Data harvesting found in MetaMask, Avalanche web extensions
A researcher who found evidence of data harvesting inside Ledger Live has revealed equally disturbing harvesters inside MetaMask and Avalanche browser extensions.
MetaMask, the world’s most popular crypto wallet, uses a single pixel (‘1X1’) iFrame to embed trackers into its browser extension. The Ethereum- and ConsenSys-backed extension contains a data harvesting ‘analytics_iFrame’ within its code.
For context, the iFrame is an old trick by web marketers. Publishers would secretly serve ad code inside an iFrame displayed as one, invisibly small pixel — tolling untold profits through invisible ad impressions. Due to years of iFrame abuse, many web browsers and advertising platforms ban iFrames altogether.
Many browsers and advertising platforms ban iFrames — but MetaMask still uses them.
However, MetaMask still uses an invisible iFrame — perhaps hoping that no one would have thought to look through its outdated bits of CSS code. The iFrame within the browser extension circumvents traditional web safety services because the user voluntarily installs the extension and approves its permissions.
Naturally, MetaMask requires new users to agree to its terms of use. It vaguely disclaims responsibility for third-party content and services — without specifically naming iFrame trackers, of course.
By the way, just noticed Metamask uses a 1×1 pixel iframe for analytics LOL
This is a web trick from the old days! Using 1×1 invisible GIFs to track page loads, later iframes. pic.twitter.com/lBMD7GKbny
— REKTBuildr 🔺🔺🔺 (@rektbuildr) December 10, 2023
“You access, rely upon, or use any third-party content or third-party service at your own risk. Consensys disclaims all responsibility and liability for any losses on account of your reliance upon or use of such content or services.”
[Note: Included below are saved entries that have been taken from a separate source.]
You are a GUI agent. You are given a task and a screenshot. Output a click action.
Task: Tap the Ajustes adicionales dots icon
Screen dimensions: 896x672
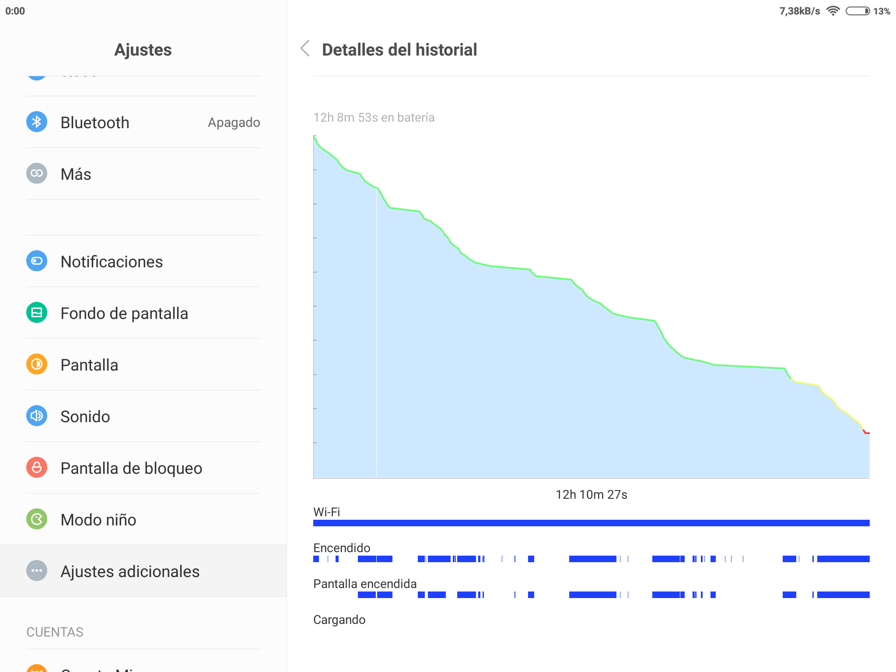[x=37, y=571]
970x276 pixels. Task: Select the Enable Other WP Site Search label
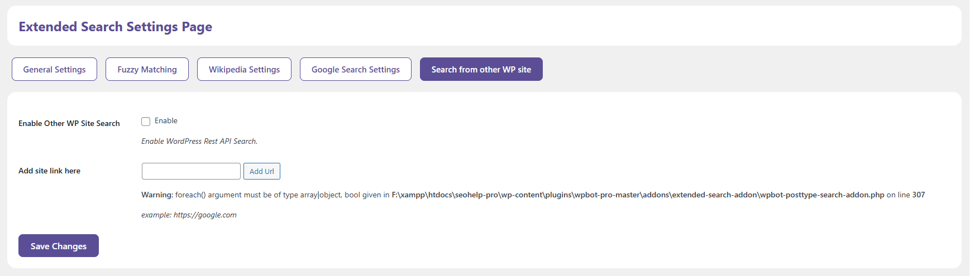tap(69, 123)
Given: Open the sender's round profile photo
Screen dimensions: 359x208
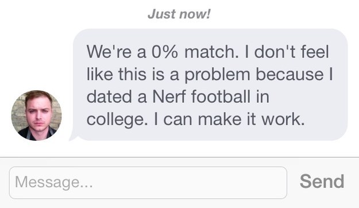Looking at the screenshot, I should [x=36, y=115].
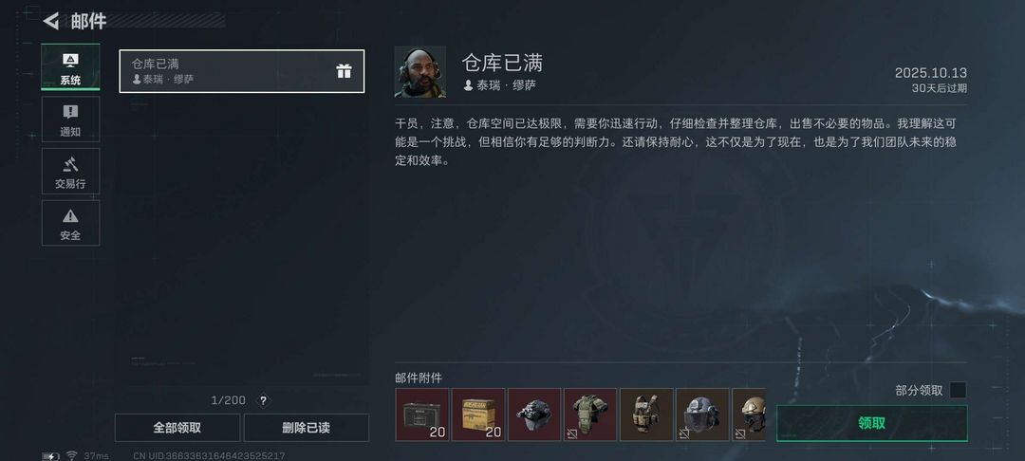Click the wifi status icon

point(71,455)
MetaMask’s terms do not clarify whether these third-party offerings include data harvesting or code hidden within iFrames.
Another data harvesting operation: Avalanche
The same researcher who exposed data harvesting inside Metamask and Ledger Live also revealed concerning web extensions in another crypto wallet: Avalanche.
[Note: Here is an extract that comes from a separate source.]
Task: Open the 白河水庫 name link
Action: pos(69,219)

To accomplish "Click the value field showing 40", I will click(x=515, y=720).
Avalanche added analytics code to its Core App Chrome extension. Avalanche used to make all its code open source. However, at some point, it changed its licenses. The analytics portion of Avalanche’s extension is not open source.
The analytics portion of Avalanche’s extension is not open source.
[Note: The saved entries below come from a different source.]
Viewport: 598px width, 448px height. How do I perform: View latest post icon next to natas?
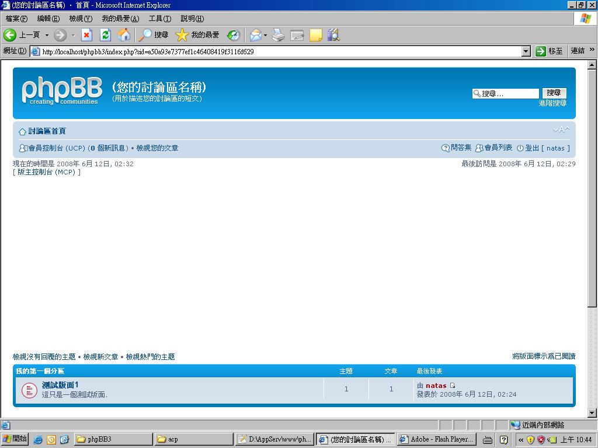(452, 386)
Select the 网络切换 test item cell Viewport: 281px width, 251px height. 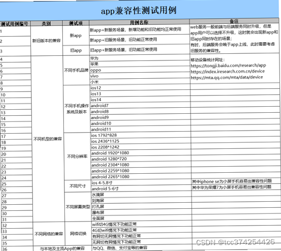(x=78, y=233)
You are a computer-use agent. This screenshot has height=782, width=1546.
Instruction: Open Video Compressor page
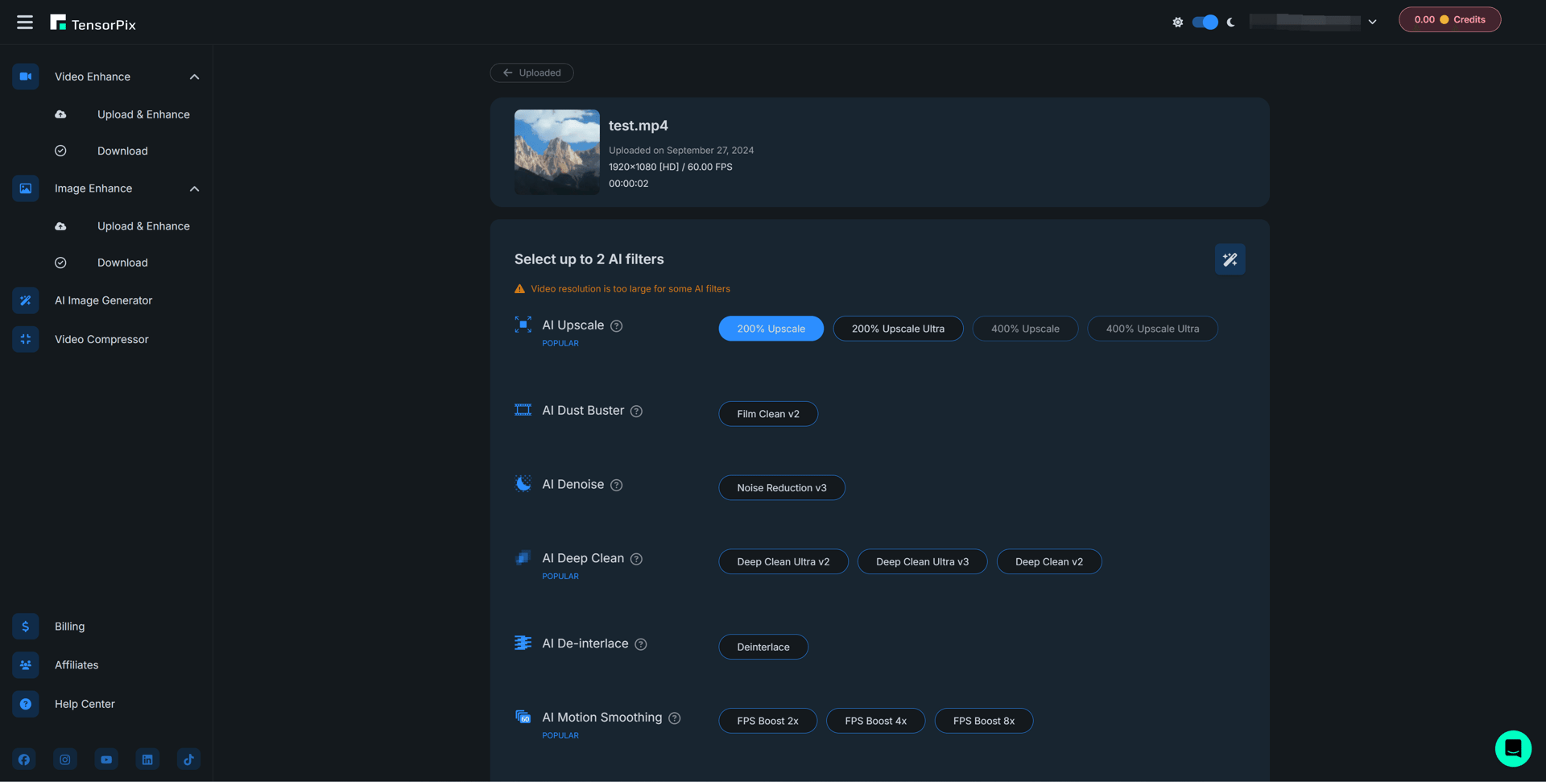(101, 339)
Read more: Researcher finds data harvesting inside Ledger Live app
Data harvesting includes transaction data, mouse clicks, and other actions users take while using Avalanche’s wallet browser extension and its token, AVAX.
Naturally, researcher REKTbuildr questioned why these web extensions, which also serve as crypto wallets for millions of people, need to use analytics trackers at all.
As with REKTbuildr’s critique of Ledger Live, the researcher expects that Avalanche allows transmission of anonymized audience data to internal UI/UX teams or third-party advertisers.